What is needed - In the records below, find the lines that include "agent" and copy each.

(Beginning of Provided records)

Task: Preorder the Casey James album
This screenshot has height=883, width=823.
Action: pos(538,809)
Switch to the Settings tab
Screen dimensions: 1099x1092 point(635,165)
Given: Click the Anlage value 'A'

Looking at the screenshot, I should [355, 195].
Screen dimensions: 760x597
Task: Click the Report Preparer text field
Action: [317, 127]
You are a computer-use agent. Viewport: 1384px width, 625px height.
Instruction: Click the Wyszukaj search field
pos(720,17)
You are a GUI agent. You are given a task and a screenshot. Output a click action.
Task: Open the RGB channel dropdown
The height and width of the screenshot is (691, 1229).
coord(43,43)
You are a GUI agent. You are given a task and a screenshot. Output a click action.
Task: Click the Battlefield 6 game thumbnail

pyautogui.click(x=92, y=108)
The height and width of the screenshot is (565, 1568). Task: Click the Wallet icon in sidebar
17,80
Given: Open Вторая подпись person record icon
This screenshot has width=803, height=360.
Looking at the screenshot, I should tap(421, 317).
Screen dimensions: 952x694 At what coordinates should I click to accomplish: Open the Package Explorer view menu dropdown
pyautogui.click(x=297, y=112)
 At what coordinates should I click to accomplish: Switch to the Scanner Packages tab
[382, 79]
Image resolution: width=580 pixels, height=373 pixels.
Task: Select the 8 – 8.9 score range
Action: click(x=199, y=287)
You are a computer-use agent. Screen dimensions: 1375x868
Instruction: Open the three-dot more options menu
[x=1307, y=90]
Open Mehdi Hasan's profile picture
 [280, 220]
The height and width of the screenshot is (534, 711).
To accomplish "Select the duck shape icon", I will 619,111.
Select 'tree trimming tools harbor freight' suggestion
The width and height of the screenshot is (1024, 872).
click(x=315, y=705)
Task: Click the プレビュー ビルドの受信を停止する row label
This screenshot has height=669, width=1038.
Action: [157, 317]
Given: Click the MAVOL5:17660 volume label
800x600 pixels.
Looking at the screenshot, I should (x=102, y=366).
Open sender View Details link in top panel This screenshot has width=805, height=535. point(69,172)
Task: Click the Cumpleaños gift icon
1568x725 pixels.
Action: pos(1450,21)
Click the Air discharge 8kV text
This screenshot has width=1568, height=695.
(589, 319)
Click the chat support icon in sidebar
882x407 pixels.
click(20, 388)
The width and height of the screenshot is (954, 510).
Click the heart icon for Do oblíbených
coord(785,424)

(End of Provided records)

Exercise solution -
You are a computer-use agent. Viewport: 1384px width, 625px height.
You are a GUI agent. You are given a task and a screenshot. Output a click action.
You are a GUI agent. You are given a task and a screenshot. Output a click action.
You are a computer-use agent. Screen dimensions: 1375x868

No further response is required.